The most exciting investments to talk about are often those investing in innovative areas or delivering double-digit growth, but every portfolio also needs some holdings offering something a little more predictable.
Bond funds investing in plain vanilla areas such as high-quality corporate debt and government gilts can provide a helpful ballast to some of the racier areas of investment, as well as delivering a reliable income stream. We round up some of the options:
Allianz Gilt Yield
The Bronze-Rated Allianz Gilt Yield fund focuses on capital preservation. It invests in a portfolio of UK government gilts, which may not sound very diversified, but manager Mike Riddell uses a mix of different durations and coupons to provide protection.
Gilts are among the safest debt investments you can choose, because the chances of the UK government defaulting on its debt is incredibly low. But that safety has seen the income on offer from these investments plunge in recent years. In the summer the yield curve on UK Gilts even inverted, meaning investors were getting a better return on shorter-term two-year gilts than on longer-term 10-year debt.
Morningstar analyst Louise Babin rates the flexibility of the fund and says Riddell has proved his ability to add value since taking over the running of the fund in 2015. However, his active approach to investing can lead to “lumpy” performance, which is why its rating is held at Bronze. Ridell also has the flexibility to invest up to 20% of the fund’s assets in areas outside of Gilts, and holdings in US and Canadian debt has helped boost performance in recent years.
The fund’s returns highlight how bond investing can deliver capital growth as well as income. Indeed, Gilts have delivered strong returns this year as an increase in volatility has created a surge of demand for safe-haven assets. The fund yields 1.27% and has delivered annualised returns of 5.2% over five years.
Invesco Corporate Bond UK
An experienced and stable team with a tried-and-tested approach has earned the Invesco Corporate Bond UK fund a coveted Gold Morningstar Analyst Rating.
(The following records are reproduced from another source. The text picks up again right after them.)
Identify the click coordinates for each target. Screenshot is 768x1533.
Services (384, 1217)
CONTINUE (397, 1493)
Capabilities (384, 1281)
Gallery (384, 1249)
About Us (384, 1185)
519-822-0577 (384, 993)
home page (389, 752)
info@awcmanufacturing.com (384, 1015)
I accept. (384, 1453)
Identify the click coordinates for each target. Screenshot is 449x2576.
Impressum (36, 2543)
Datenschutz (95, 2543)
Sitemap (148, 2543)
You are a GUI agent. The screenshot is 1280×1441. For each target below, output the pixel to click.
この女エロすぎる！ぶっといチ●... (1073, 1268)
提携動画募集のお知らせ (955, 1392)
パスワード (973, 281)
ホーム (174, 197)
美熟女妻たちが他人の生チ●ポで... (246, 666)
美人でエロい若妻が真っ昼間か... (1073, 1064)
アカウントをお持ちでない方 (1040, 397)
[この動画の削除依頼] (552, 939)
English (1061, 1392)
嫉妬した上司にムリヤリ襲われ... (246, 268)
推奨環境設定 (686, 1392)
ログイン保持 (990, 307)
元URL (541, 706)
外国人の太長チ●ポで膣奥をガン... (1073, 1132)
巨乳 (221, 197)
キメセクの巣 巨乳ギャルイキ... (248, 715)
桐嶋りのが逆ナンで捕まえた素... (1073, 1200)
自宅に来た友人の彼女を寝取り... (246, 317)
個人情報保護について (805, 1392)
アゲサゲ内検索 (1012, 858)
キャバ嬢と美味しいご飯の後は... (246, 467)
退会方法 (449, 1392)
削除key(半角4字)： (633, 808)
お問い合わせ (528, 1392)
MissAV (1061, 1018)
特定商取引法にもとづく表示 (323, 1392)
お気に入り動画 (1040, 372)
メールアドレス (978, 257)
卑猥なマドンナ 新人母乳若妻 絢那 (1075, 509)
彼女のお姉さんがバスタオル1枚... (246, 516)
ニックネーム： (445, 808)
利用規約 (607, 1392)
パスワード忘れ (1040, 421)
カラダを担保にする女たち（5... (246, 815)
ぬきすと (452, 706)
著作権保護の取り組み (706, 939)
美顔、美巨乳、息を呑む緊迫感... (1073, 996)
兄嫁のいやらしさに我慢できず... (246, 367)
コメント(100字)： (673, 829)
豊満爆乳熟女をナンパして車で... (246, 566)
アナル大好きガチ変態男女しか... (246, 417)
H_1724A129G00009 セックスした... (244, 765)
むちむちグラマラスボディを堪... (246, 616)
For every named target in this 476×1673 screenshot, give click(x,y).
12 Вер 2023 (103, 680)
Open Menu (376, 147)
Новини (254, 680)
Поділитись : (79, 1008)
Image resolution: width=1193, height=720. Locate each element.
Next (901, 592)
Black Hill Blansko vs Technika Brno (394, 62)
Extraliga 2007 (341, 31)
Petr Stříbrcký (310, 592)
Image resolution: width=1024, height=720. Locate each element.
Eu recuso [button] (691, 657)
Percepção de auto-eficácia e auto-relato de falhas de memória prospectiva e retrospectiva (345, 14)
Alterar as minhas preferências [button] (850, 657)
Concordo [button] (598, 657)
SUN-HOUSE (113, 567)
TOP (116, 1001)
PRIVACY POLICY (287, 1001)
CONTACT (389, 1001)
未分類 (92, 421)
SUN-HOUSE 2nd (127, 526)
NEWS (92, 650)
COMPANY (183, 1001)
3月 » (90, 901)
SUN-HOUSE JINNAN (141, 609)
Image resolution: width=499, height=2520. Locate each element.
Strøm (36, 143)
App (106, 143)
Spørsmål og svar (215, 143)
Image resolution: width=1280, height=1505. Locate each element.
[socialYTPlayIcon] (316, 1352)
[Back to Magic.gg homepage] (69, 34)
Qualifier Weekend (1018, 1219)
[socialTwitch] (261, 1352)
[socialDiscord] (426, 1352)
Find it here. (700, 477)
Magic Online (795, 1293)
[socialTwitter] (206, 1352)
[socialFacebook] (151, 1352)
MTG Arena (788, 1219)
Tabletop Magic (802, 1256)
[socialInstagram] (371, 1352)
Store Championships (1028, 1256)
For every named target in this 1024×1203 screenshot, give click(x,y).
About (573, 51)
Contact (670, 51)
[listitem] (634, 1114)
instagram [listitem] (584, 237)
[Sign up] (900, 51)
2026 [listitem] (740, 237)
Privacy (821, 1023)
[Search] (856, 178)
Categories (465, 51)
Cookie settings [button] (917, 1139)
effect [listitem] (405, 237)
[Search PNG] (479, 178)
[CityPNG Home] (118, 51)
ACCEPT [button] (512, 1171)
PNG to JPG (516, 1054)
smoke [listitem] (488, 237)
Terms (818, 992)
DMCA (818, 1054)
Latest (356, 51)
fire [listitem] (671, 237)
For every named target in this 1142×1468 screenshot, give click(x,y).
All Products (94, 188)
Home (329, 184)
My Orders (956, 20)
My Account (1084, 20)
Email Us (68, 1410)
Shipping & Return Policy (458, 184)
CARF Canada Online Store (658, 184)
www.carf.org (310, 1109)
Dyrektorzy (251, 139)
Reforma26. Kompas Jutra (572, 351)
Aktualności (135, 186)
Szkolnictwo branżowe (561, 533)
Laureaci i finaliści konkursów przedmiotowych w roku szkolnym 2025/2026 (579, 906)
The fund invests in investment grade company debt, with around 26% of the portfolio invested in corporate debt rated A or above. The majority of assets (59%), however, is held in BBB rated bonds. Liquidity is a key consideration so there are a number of big name issuers in the portfolio including Lloyds Bank, Vodafone Group, Electricite de France and US telecoms firm AT&T.
The fund takes a flexible approach and has no formal constraints on the sectors and regions in which it can invest. Up to 20% of assets can be in high yield bond, further down the credit quality spectrum than the investment grade assets on which it primarily focuses. Morningstar analyst Evangelia Gkeka says the team’s pragmatic approach and focus on the macroeconomic outlook means that the fund’s performance can deviate significantly from its peers. The fund yields 3% and has delivered annualised returns of 3.8% over five years.BN
BNY Mellon Newton International Bond
The Bronze-Rated BNY Mellon Newton International Bond fund has a thematic approach to its investment strategy and is described by Morningstar’s Babin as being “fairly reined-in” compared to other funds in the Morningstar Global Bond fund category.
Paul Brain, Newton’s head of fixed income, has been at the helm since 2008, giving the experienced team god consistency. He is supported by two deputies and a team of analysts. The fund focuses on government bonds across the globe and aims to beat the JPM Global Government Bond Index, an index of bonds issued by 13 governments.
Babin says the fund has struggled to achieve its performance target since the financial crisis and that it may struggle to outperform its peers as other funds in the Global Bond category tend to investors in corporate bonds not just government bonds, which can leave this fund at a disadvantage, especially in the ultra-low interest environment of recent years. She adds: “But compared with a more relevant yardstick – its benchmark, the JPM Global Government Bond Index – the fund’s track record is solid.”
The fund, which has a low ongoing charge of 0.57%, yields 1.58% and has delivered annualised returns of 6.35% over five years.